Councils will have to make proper assessments of their housing need. On the Prime Minister’s announcement today on council and social housing and migration, the Secretary of State knows that people cannot just get off a plane and get a council house. He will be familiar, of course, with section 160A of the Housing Act 1996, and he will know that councils already have the power to put in place allocation schemes, because the previous Labour Government issued guidance in 2009 and an increasing number of them are doing so. It would be helpful if we could get clarity about precisely what is being proposed, given that the housing lead of the Local Government Association, Councillor Mike Jones, who is a Conservative, has queried the need for the guidance, and given that this morning’s papers reported that the Government plan to impose an expectation on councils. How exactly is it possible to impose an expectation on councils? [Interruption.] I say to the planning Minister that I have a little bit more experience of Government than him—and it shows.
Ministers are looking to councils to identify housing need, but I say to them that the Growth and Infrastructure Bill will not assist councils in doing so, because clause 1 threatens to take away the power of local communities to decide whether housing is provided. The planning Minister, who is being very vocal, said that “vanishingly few” councils would be caught by that provision. However, to judge by the latest figures, as many as 21 local authorities could be stripped of their democratic accountability in taking decisions on housing planning applications if developers choose to go straight to the Planning Inspectorate.
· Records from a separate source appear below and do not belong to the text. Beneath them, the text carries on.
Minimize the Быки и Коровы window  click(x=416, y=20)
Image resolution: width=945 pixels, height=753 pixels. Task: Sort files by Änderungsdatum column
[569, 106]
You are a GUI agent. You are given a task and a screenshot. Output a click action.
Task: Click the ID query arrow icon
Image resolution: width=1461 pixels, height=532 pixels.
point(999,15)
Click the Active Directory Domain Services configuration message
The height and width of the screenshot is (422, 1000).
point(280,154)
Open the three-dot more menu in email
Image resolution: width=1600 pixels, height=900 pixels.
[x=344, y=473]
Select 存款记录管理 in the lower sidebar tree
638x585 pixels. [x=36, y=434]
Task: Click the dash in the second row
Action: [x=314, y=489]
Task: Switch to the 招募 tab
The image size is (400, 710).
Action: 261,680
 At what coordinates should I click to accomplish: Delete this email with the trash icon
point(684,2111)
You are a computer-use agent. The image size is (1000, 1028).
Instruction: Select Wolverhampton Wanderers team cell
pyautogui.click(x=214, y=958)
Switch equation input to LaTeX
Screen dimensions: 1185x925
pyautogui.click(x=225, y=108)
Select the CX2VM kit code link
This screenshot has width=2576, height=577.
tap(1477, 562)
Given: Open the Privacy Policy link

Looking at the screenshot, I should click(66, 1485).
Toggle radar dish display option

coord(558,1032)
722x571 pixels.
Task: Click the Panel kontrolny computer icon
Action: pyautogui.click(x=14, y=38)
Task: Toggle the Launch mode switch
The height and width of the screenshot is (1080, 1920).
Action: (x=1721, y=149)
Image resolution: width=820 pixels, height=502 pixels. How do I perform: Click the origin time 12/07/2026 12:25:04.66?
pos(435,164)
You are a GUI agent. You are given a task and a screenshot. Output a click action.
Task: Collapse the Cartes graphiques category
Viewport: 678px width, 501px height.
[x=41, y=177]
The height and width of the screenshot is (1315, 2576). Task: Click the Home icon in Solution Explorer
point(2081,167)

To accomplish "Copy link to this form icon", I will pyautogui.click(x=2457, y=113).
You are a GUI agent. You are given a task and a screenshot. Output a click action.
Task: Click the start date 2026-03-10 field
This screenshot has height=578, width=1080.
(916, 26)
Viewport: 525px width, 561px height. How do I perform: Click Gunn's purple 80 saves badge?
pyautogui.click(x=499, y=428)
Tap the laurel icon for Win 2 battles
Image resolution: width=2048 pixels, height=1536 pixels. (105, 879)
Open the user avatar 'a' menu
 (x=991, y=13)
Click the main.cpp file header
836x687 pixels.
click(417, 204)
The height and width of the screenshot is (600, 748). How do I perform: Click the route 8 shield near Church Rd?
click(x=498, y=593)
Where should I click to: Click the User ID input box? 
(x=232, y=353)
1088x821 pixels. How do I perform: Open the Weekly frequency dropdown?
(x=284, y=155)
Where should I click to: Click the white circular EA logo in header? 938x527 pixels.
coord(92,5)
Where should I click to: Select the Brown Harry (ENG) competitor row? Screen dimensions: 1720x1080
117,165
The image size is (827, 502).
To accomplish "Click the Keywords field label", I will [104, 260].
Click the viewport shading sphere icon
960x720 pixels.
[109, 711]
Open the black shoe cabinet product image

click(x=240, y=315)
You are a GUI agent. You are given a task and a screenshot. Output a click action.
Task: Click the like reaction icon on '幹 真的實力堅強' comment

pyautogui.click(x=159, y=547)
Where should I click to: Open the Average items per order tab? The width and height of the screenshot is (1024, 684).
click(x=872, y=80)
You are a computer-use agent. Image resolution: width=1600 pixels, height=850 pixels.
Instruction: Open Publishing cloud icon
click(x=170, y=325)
How does the planning Minister think that will assist communities to take responsibility for housing provision? All of us have to face up to the need to provide more homes. That is the point that he has been making. However, is it better to let developers decide where houses should be built or to allow communities to take that responsibility for themselves?
I turn, finally, to one of the effects of what the Government are doing, which was not mentioned by the Chancellor in his speech on Wednesday. That is the effect that the decisions taken by the Chancellor, the Secretary of State for Communities and Local Government and the Secretary of State for Work and Pensions will have on people on low incomes and their homes. So far in this debate, we have talked about the need to build homes so that people can move into them. I want to turn to the problem of people being forced out of their homes because of the Government’s bedroom tax and the Secretary of State’s poll tax.
One consequence of what the Government are doing is likely to be rising rent arrears. That is exactly what councils and housing associations up and down the country are anticipating. Last week, the evidence from the universal credit pilot showed rising rent arrears. That is creating a lot of uncertainty, not least for housing associations. A number of them have had credit rating downgrades recently. If lenders think that housing associations will have difficulty collecting rent, it could put up their borrowing costs, which could impact on their balance sheets and their ability to borrow. Ultimately, it will affect their ability to build the homes that the Secretary of State says he wants to see. All of that will create huge challenges for families, councils and housing associations, not least because of the debt that people will get into.
At the very time when the Chancellor has decided that the most important thing to do is to cut the top rate of tax, the Secretary of State for Communities and Local Government has brought in his new poll tax and the Secretary of State for Work and Pensions has brought in the bedroom tax. What is so astonishing is that they are both singling out one group of people in our society. Whether they are working, seeking work or unable to work, the people who will be affected are those on the very lowest incomes, because that is why they get council tax benefit and housing benefit.
Given that the fundamental problem in the country is a lack of growth in the economy—the Chancellor’s crowning failure—have Ministers paused for a second to consider what impact those two taxes will have on the economy? All the evidence shows that when people who are on low incomes have money, they tend to spend it. In Leeds, £9.4 million—[Interruption.] I know that the planning Minister, who is chuntering from a sedentary position, does not want to hear this, but the people on the lowest incomes in Leeds are going to lose £9.4 million that they do not have because of rent increases and council tax rises.
Incredibly, last week the Secretary of State tried to blame local authorities for his policy, when he said that they
“seek to persecute and to tax the poor.”—[Hansard, 18 March 2013; Vol. 560, c. 611.]
That is extraordinary. The only person who is to blame is the Secretary of State. It is his legislation. He is the reason why bills are landing on people’s doorsteps that many of them will find hard to pay. Ministers know that people will do their best to stay in their own home—indeed, the Government’s assessment expects that to happen—because they want to stay with their friends, family and community.